Enough to Go Around

It can be natural  for an non-theist to experience fleeting hints, or even weightier thoughts relating to some personal responsibility or even guilt after events of murderous brutality at places of religious worship such as the latest at the Tree of Life Synagogue in Pittsburgh, Pennsylvania. After all, we are organized around the idea that religions are regressive superstitions and have proved to be not very good fulfilling the role as a fundamental principle for directing the activity of improving the lot of the human race. I know this guilt trip from my own experience, and that self-realization probably sparked the idea for this commentary. But even the slightest pang of a guilty conscience on this account is, of course, irrational. Most non-theists, agnostics, and—certainly— secular humanists embrace a moral code favoring flourishing life, wisdom, and freedom for all humans, including those who still place faith in ancient doctrines or new-agey cults and fads. It’s the idea we take issue with, not the people who believe it. For, by our own teleology handed down from The Enlightenment, we believe education, reason and straight thinking will eventually lead to the atrophy and eventual demise of faith in ancient scriptures and their tales of the supernatural.

 

But just as we can deny any guilt in tragedies like this (or the one in the Emanuel A.M.E. Church in Charleston, S. C., or the slaughterhouse that was the tiny Baptist church in Sutherland Springs, Texas) as they relate our position on religion, the perpetrators of these atrocities cannot claim their depraved actions were motivated by religious, religio-ethnic, or racial “principles.” This is not to say that racism, anti-Semitism, and tribal hatred does not exist, and, of course, they can and will use these as reasons driving them beyond the realm of sanity to carry out these sociopathic terrors; but there are aberrant psychological impulses that lie even deeper. Just as it is said that “rape is not about sex, but about power” (and, as outlined in The American Journal of Psychiatry, about anger), this type of violence and murder is more about power and anger (and I would add fear) than about any particular religion, race, or ethnicity. As one television commentator put it today, the FBI and other agencies that track such activity have shown that even though these crimes been on the rise in the last couple of years, it is unlikely that there are now significantly more racists, anti-Semites, anti-Catholics or Baptist bashers out there than two years ago.

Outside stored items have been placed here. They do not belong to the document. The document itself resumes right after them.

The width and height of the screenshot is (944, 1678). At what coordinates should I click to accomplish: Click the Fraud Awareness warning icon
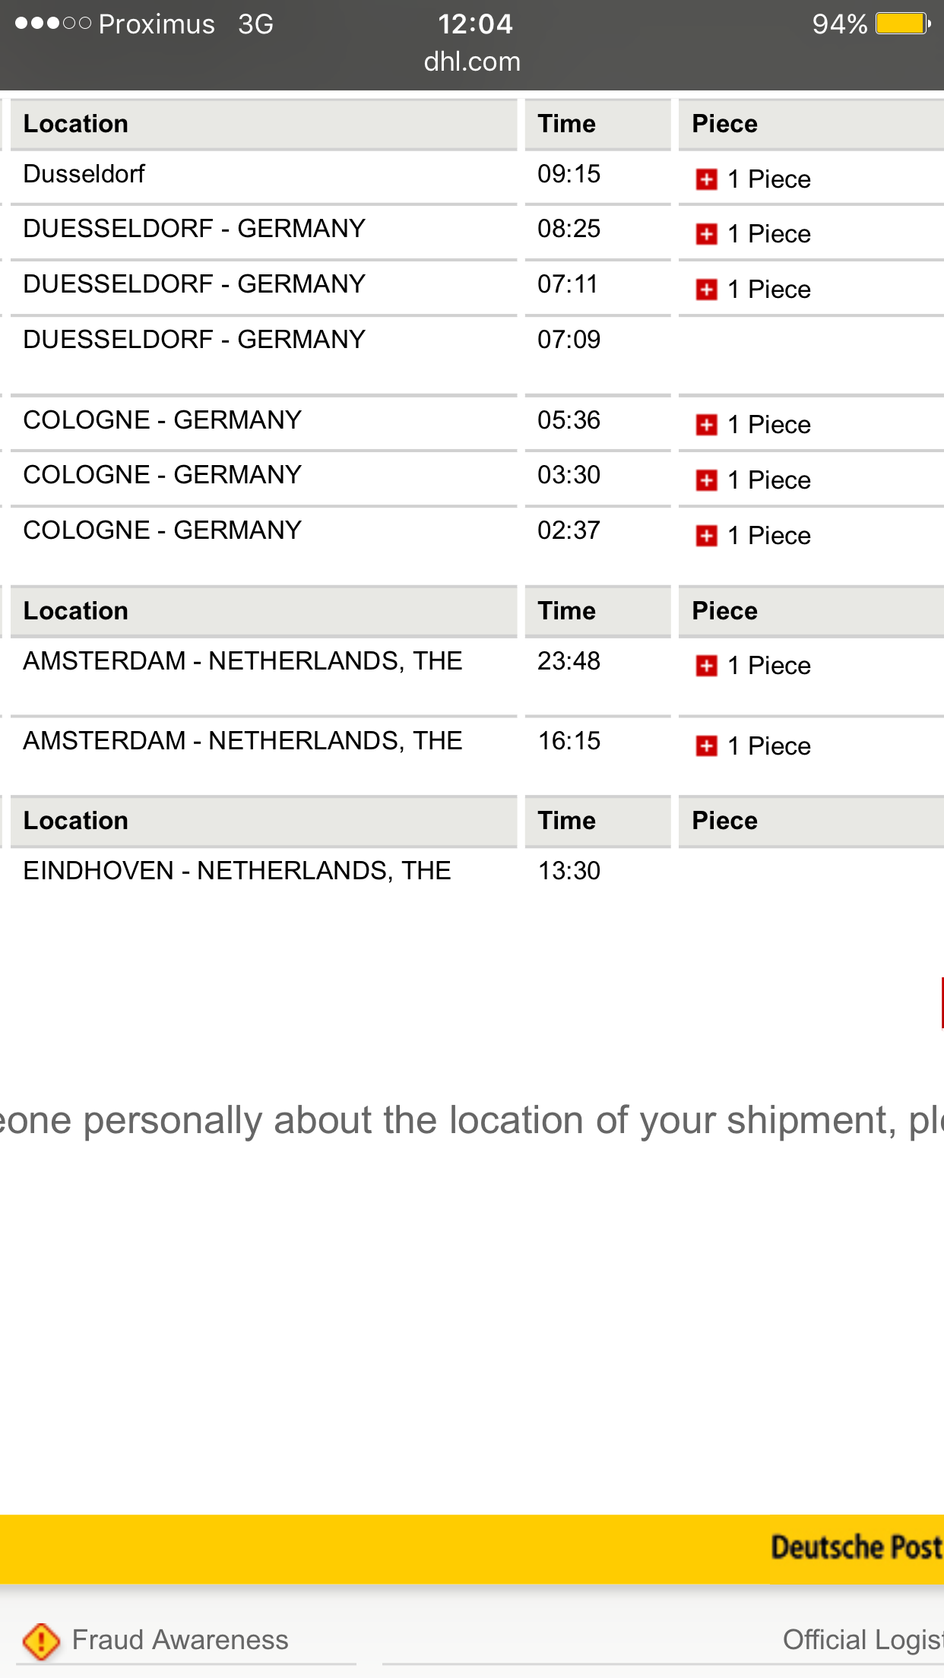click(x=41, y=1641)
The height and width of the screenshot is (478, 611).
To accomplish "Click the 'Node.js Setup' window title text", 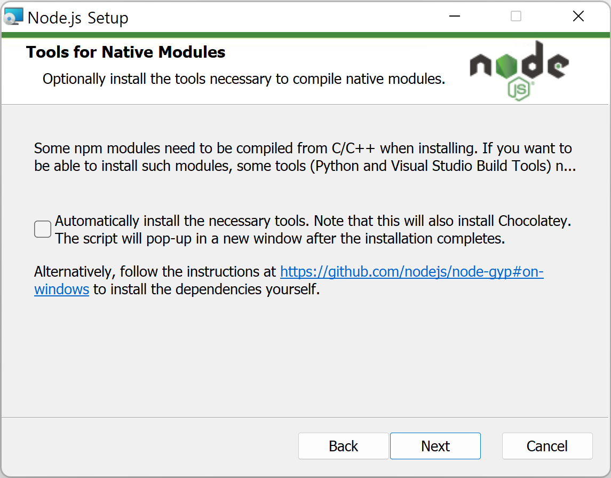I will pyautogui.click(x=78, y=18).
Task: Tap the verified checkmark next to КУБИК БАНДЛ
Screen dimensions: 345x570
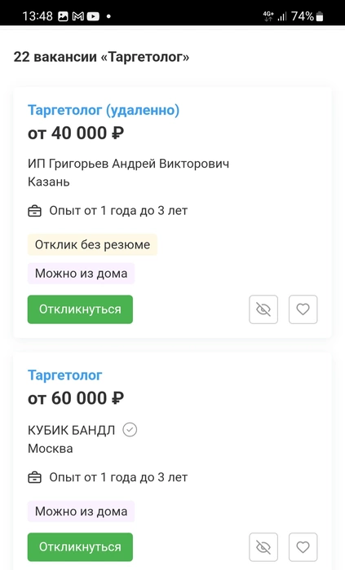Action: tap(130, 430)
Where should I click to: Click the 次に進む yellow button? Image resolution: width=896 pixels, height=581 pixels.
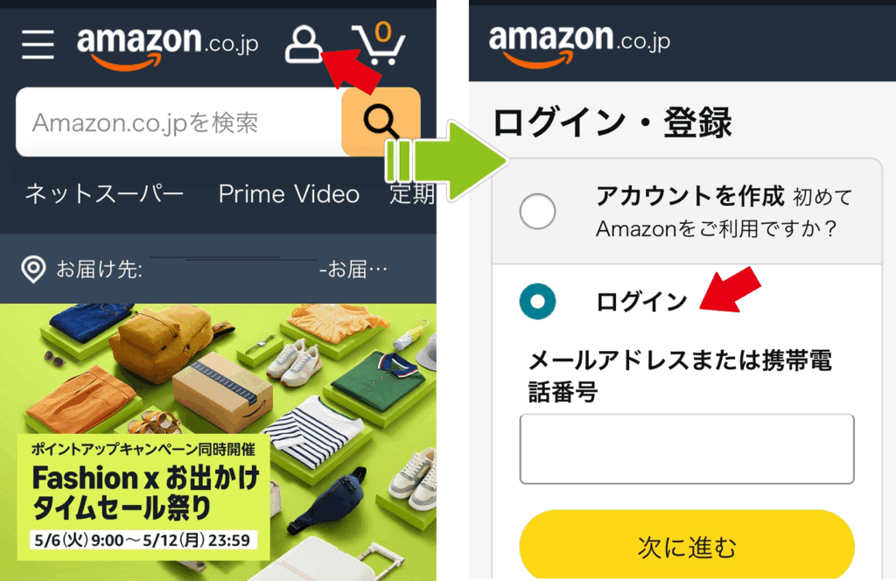pyautogui.click(x=687, y=546)
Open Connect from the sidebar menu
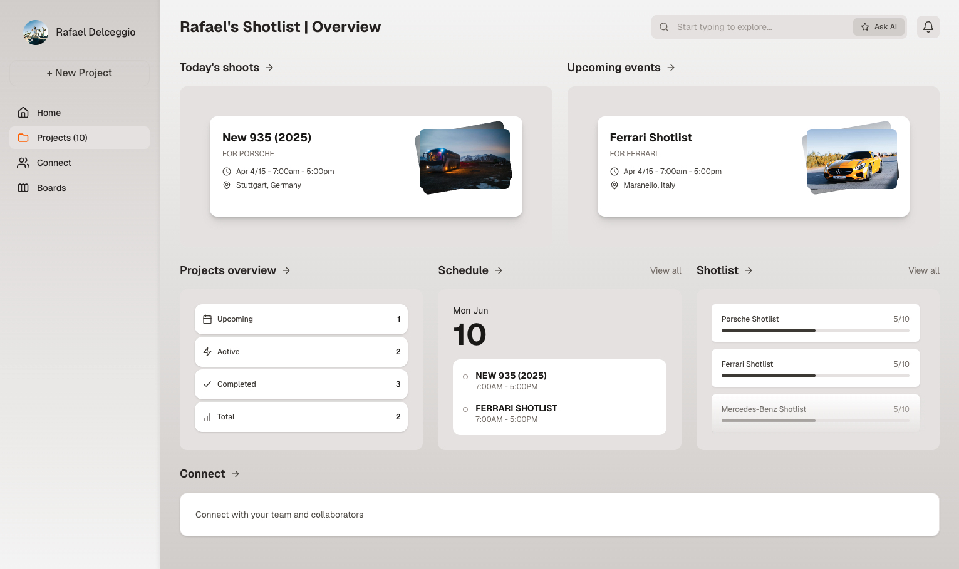 [x=54, y=163]
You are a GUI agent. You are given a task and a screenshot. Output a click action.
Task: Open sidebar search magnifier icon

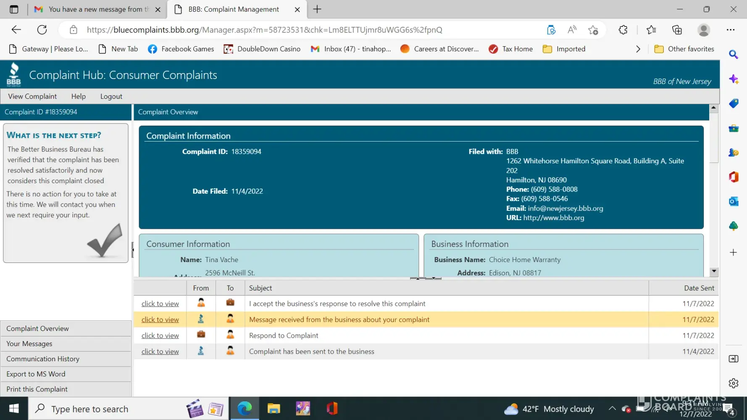point(734,55)
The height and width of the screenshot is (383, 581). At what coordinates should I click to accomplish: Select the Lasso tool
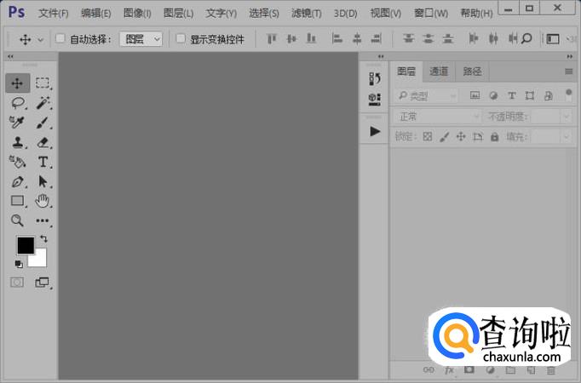(x=17, y=103)
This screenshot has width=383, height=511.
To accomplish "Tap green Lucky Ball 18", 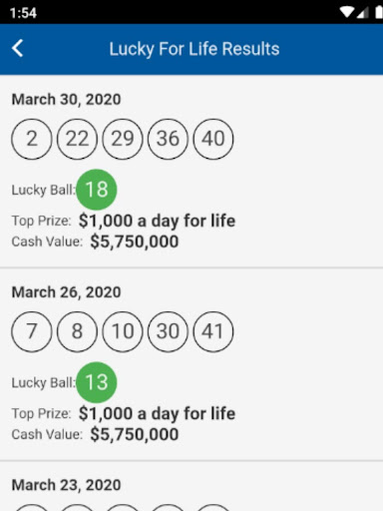I will pyautogui.click(x=97, y=190).

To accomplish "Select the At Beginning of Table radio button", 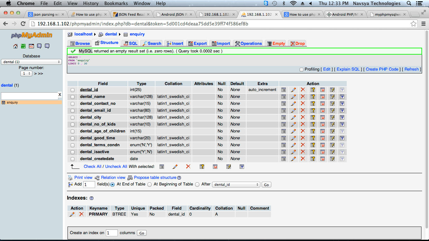I will pos(149,185).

Is this documented increase in religious and racial violence a cyclical uptick, or is it a trend that could continue and possibly even rise in frequency? Is the divisive rhetoric of the President partially (or totally) to blame? The rise can be traced back to about the time he was inaugurated—is this just a non-causal correlation? Right wing movements have been growing worldwide in the past 20 years, and the demagoguery that finds the right combination of ethnic groups, races and religions as objects of dehumanization and demonization is sweet music to the once proud European majorities who fear their power and influence slipping away to invaders coming by foot caravans from the south and Muslims in rowboat flotillas from Syria, aided and abetted by a news media controlled by Jews. The President’s claim of being a nationalist, and more frequent references during the fortnight leading up to the midterm elections to the refugee problem by most recently sending troops to the southern border, and now promising to sign an executive order cancelling the Fourteenth Amendment seems to be playing to the vilest nativist instincts of his voting base—to which he is dependent upon to maintain his power of controlling both houses of the legislature.

This is the national political environment we find ourselves in, and most of us have heard it for the umpteenth time by now. And we may have heard that the President is only a symptom of these deep-rooted angers and fears; that about one-third of the national voting population harbors these anti-social and uncivic psychological disorders to some degree, and have formed a mutual admiration society with a megalomaniacal narcissist. The power mongers from the evangelical Protestant fringe of religion have essentially cast off the teachings of their faith, given in to idolatry, and joined in the club: the power that comes with the association was just too much to resist. And this fact just may be nexus upon which the entire blame game of this senseless religious and ethnic violence turns; but that is a connection that will have to made elsewhere.

 

In the meantime, for we atheists, skeptics, and humanists, we need not shoulder the blame of anti-Semitic/-Christian/-Muslim acts of violence simply by the fact of our non-religion. If one is prone to mental self-flagellation or other masochistic tendencies, blame and guilty consciences are available—well-earned, in fact—to those who do not speak out against these inhuman hatreds at every opportunity that presents itself. Never pass on an opportunity to educate, educate, educate.

That includes speaking with one’s vote.